Westfield Intermediate English Language Arts seeks to empower students as life-long learners so they appreciate and respect the rich diversity of voices and experiences and are equipped to become global competitors. Students read from a wide range of text with an emphasis on informal content to build an understanding of themselves and of the cultures of the world, and to respond to the demands of society. This focus places students in a position to learn, explore, and grow to be empathetic members of society. Students immerse themselves in the process of learning effective communication strategies with a variety of methods including class discussions, debates, presentations, group work, and writing.
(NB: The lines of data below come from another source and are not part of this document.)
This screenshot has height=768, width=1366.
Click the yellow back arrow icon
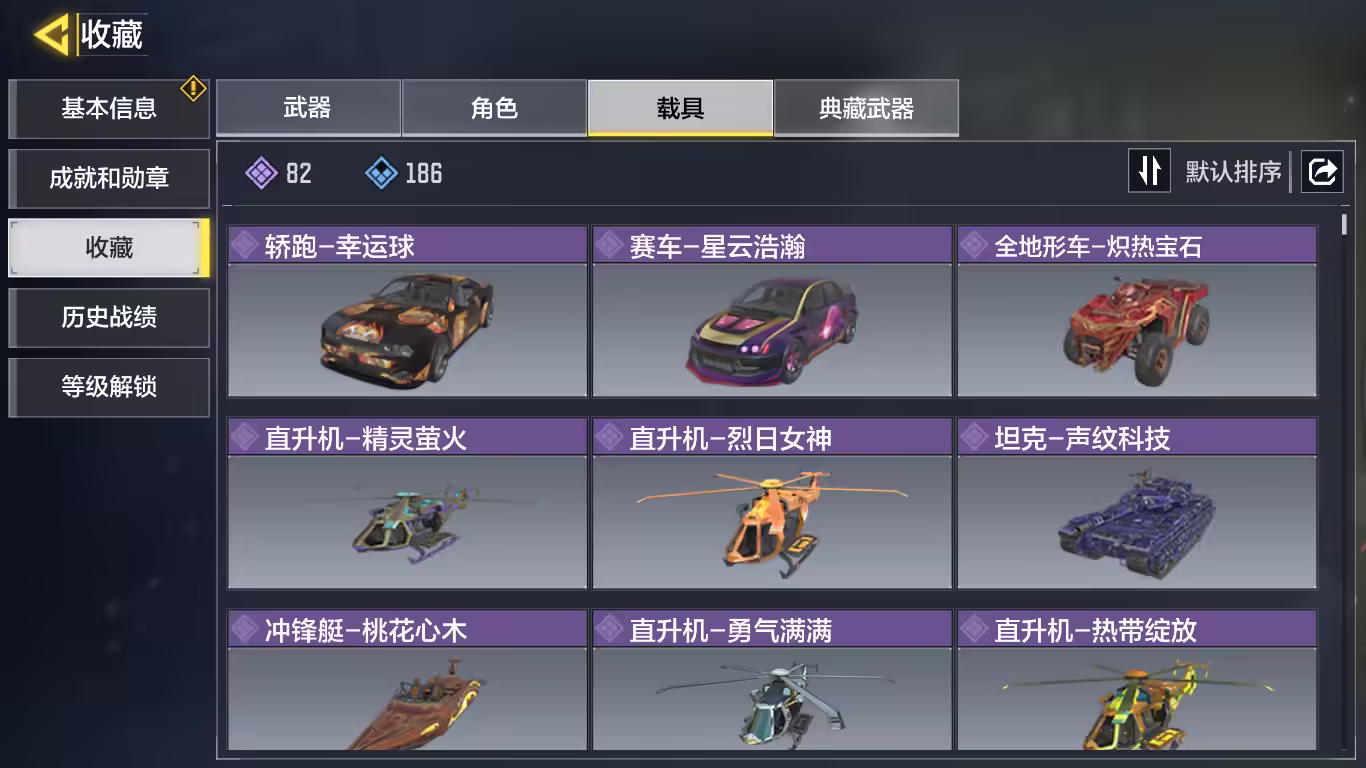point(51,35)
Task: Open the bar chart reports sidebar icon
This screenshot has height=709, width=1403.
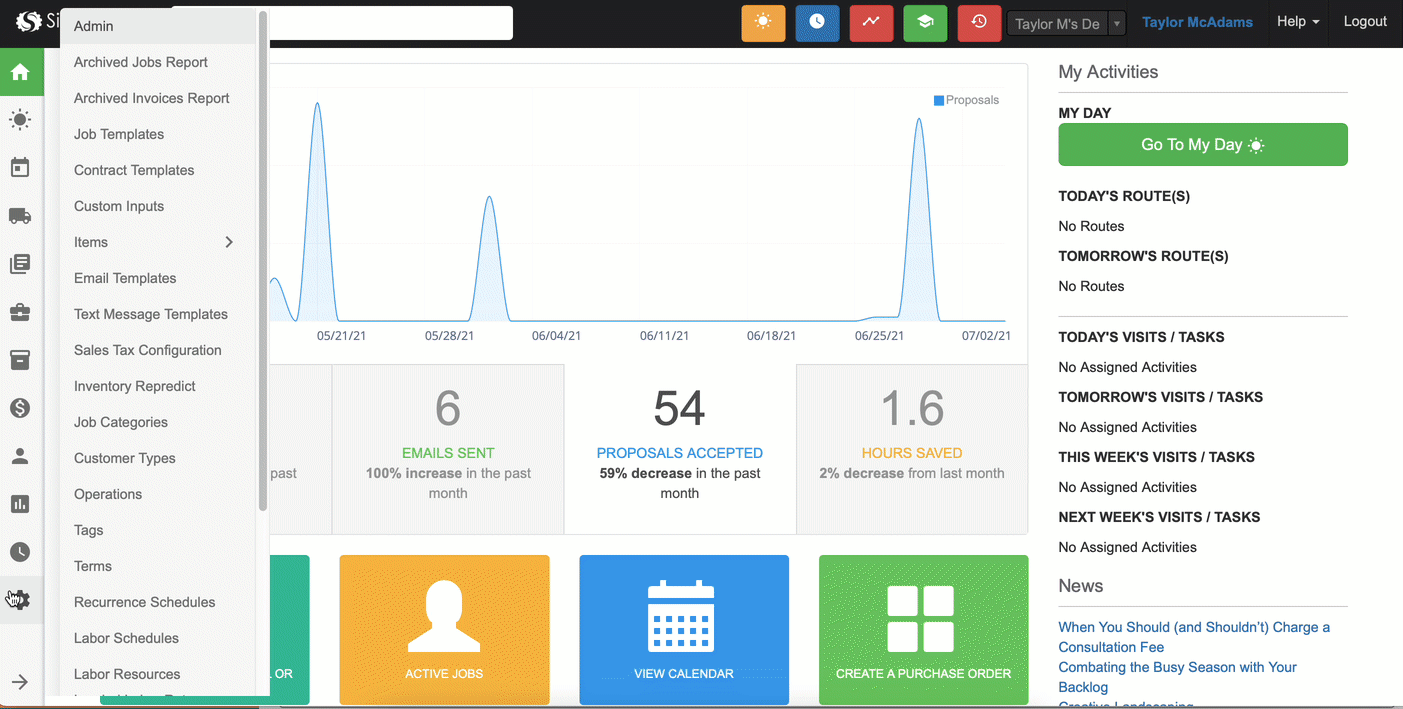Action: point(20,504)
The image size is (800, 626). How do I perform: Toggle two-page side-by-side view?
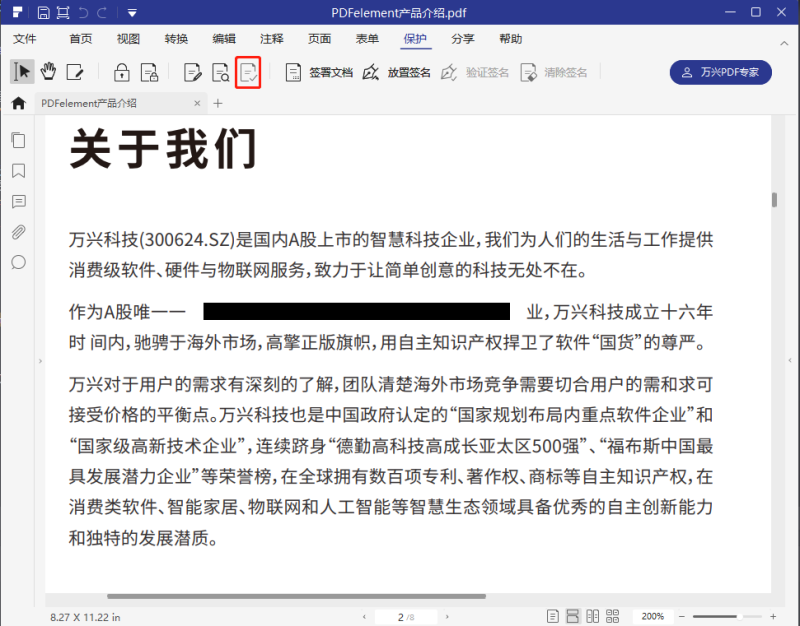pyautogui.click(x=592, y=615)
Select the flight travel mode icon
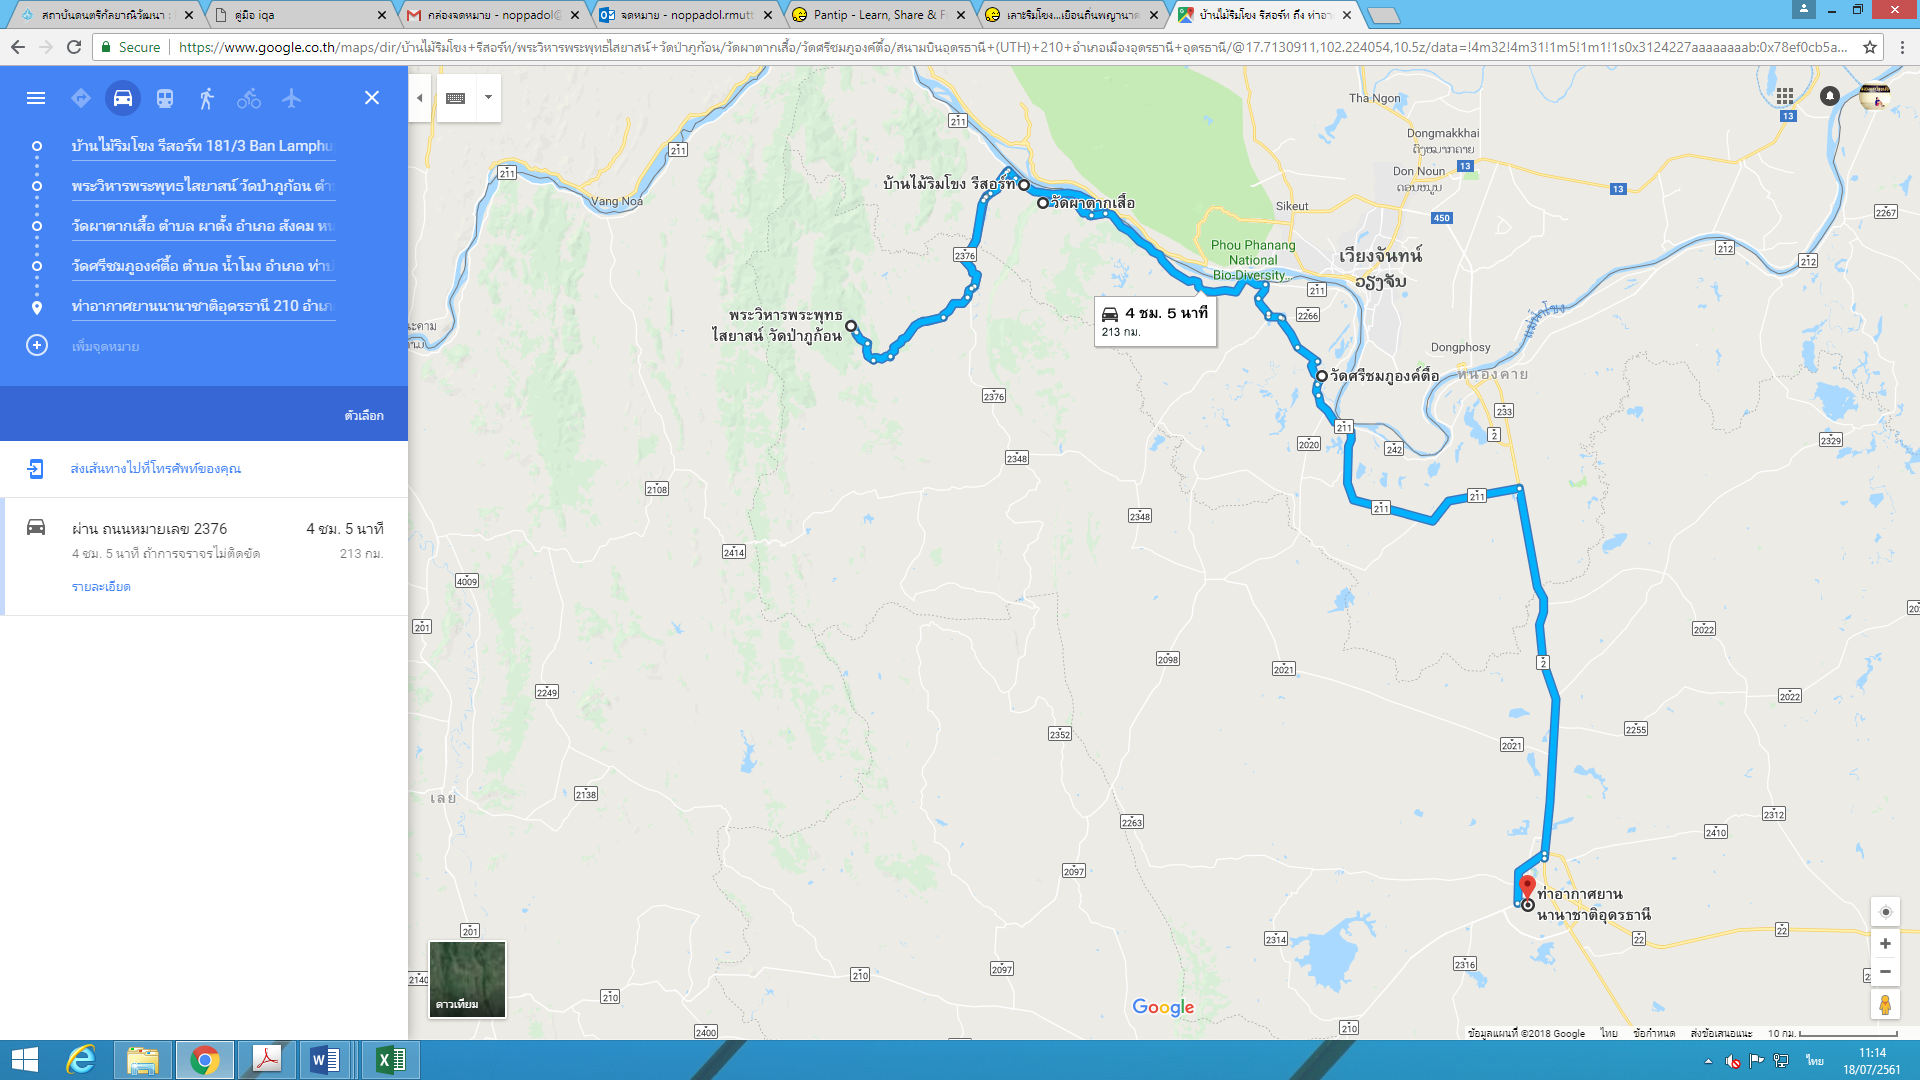 [291, 98]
The content of the language arts curriculum is built on a balanced literacy foundation utilizing an inquiry-based format that requires students to investigate questions, scenarios, and problems. The balanced-literacy approach integrates various modalities of literacy instruction that incorporates explicit skill development through the use of authentic texts. Students read a wide range of literature and informational text to become well-rounded informed individuals. As students progress through each language arts course, they encounter increasingly complex and sophisticated texts and engage in the writing process. Students use various strategies to compose thesis-driven essays that demonstrate logical, clear arguments while developing a wider range of sophisticated vocabulary and experimenting with figurative language. Building on the previously acquired research skills, students continue to strengthen their knowledge and deepen their understanding of the research process. English Language Arts teachers expose students to new reading strategies and objectives each year. Teachers revisit the reading process with students so that pupils learn how to apply familiar active reading strategies to richer, more complex material. In order to synthesize the creation of knowledge based on essential questions, students employ critical thinking, reading, writing, speaking, and listening skills to demonstrate an understanding of the material, the questions, and the connections to each student’s life experience.